If it were that horrible, people wouldn’t keep going back for more. It’s painful but like most pain you quickly forget about it, you know it hurt but you don’t necessarily remember the exact pain. I hope I never have to have a c-section because it is major surgery and the healing period is so much longer, and from what I understand, difficult to manage if you have other kids to look after.

Caspiana Mon 21-May-18 10:11:10

I agree with the feminist argument that women should be entitled to proper pain relief and resources should be such that this is not at the mercy of if an anaesthetist is free - but the important part is this is for women who want pain relief. Choice is key.

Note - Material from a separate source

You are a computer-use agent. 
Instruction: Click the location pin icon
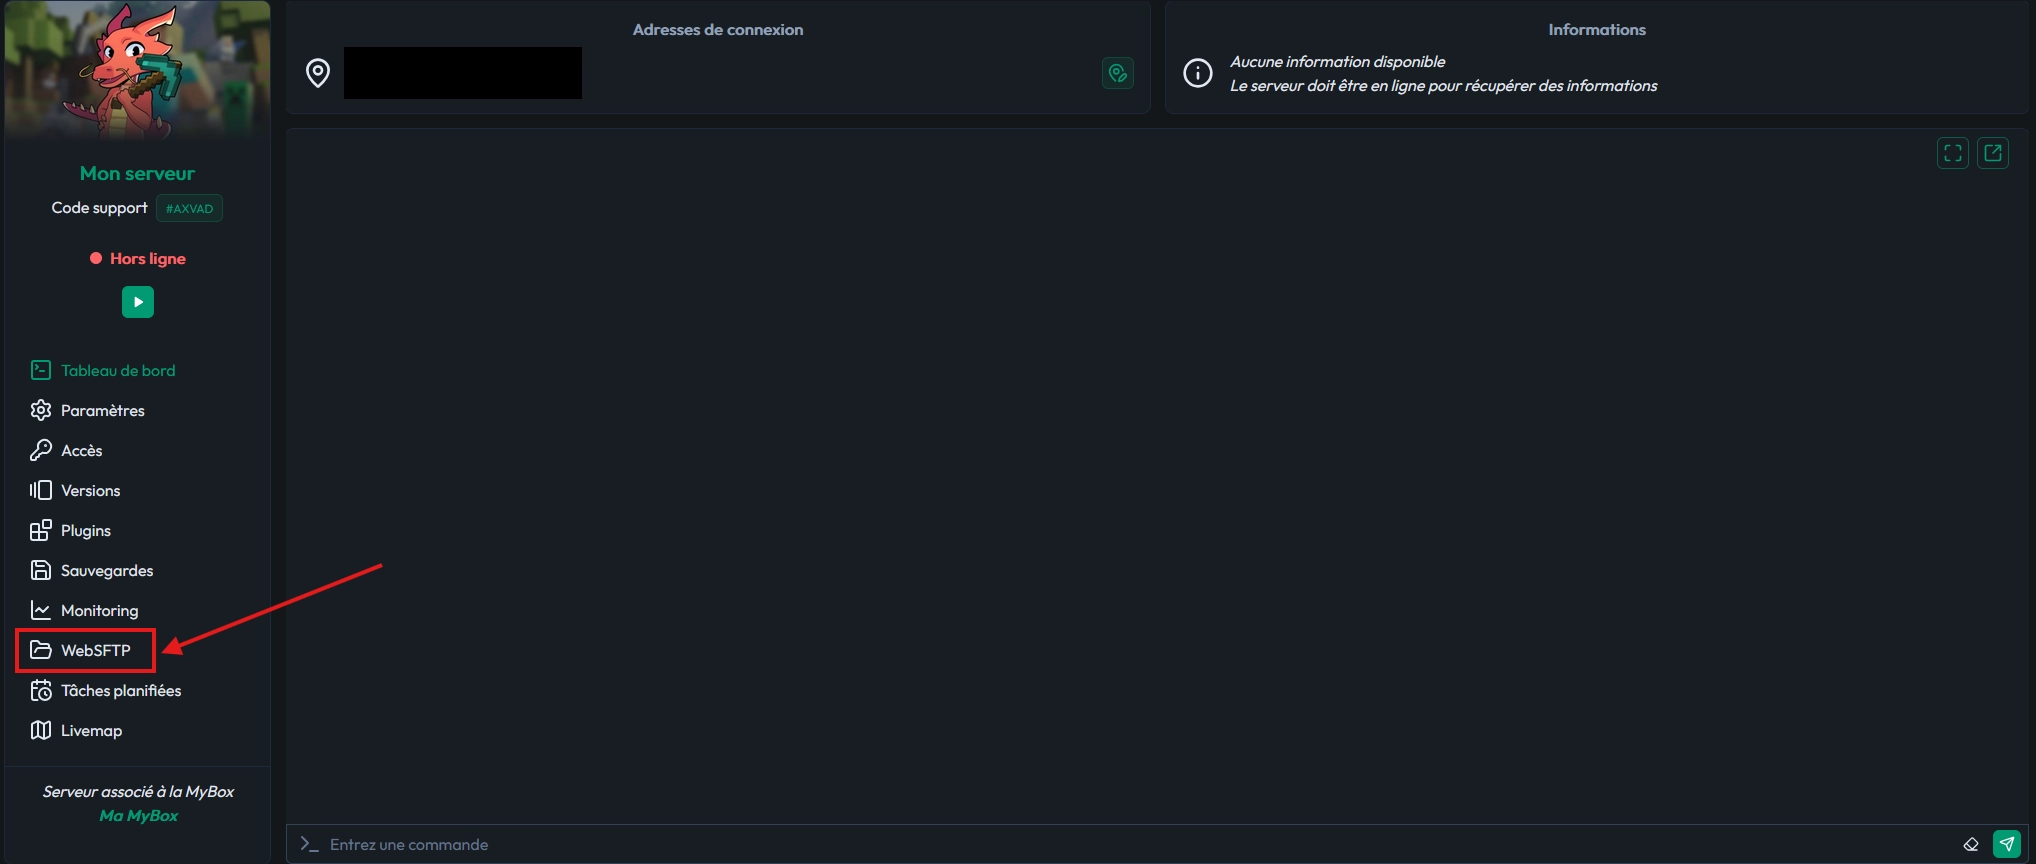(x=318, y=73)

I am also hypnobirthing and have kept it to myself because people just laugh. Way I see it, it works for some people, may not work for others. If I don’t think it’s working for me in labour I’ll stop it, and no harm done!

I’m hoping to manage without an epidural if I can because I’m scared of forceps but if I feel I need one, I will ask for one.

LisaSimpsonsbff Mon 21-May-18 10:14:24

I agree with the feminist argument that women should be entitled to proper pain relief and resources should be such that this is not at the mercy of if an anaesthetist is free - but the important part is this is for women who want pain relief. Choice is key.

I completely agree - and to be clear, it's not that I don't think there are feminist issues surrounding medical care in labour, aftercare, and the dismissal of women's suffering. I just feel like right now isn't the time for everyone around me to debate this!